IDAHO FALLS, Idaho (KIFI/KIDK) - The Idaho Falls Fire Department (IFFD) is teaming up with the National Fire Protection Association (NFPA) to promote this year’s Fire Prevention Week campaign, “Serve Up Fire Safety in the Kitchen!”

The purpose of the campaign message is to teach the community how to handle a kitchen fire emergency in our homes. 

“The reason that this is important is that it is the number one cause of fires occurring in homes in America,” Fire Marshal Scott Grimmett said.

“Typically, during fire prevention week we team up with other departments to host a community block party at station 1 as well as interact with students at each elementary school,” Kerry Hammon, public information officer for IFFD said. “This year, we are sending material to the schools for teachers and caregivers to review with children. We also have fire prevention information, games, escape plans, videos and a virtual station tour available on our website with links on our social media pages."

According to NFPA, cooking is the leading cause of home fires and home fire injuries in the United States.

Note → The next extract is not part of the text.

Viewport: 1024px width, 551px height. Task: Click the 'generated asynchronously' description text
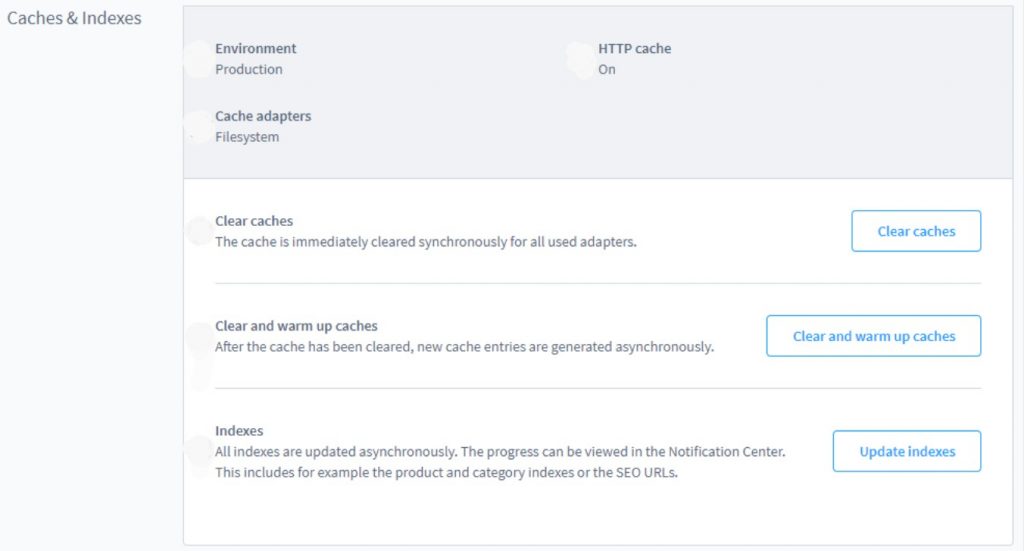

Almost half (44%) of reported home fires started in the kitchen. Two-thirds (66%) of home cooking fires start with the ignition of food or other cooking materials.

Prevention Captain Jon Drollinger says when you are cooking in the kitchen, it is important to never walk away from your stove.

“The number one cause of cooking fires in the home is the cooking not being attended so you need to stay present and pay attention to what you’re doing,” Drollinger said.

He says when you are baking, you need to stay in the house and set a timer to prevent your baked goods from starting on fire.

Prevention Captain Jim Newton says to be mindful of where you put your groceries.

“We don’t want to come in and put stuff on the stove for fear that if the stove is on, now you’re causing a fire in that area and it’s unattended,” Newton said.

Children are also at higher risk of becoming dangerously injured in the kitchen. The fire department recommends downloading a sticker from their website to place on your kitchen floor to ensure that your children stay at a safe distance from cooking areas that could cause life-threatening injuries.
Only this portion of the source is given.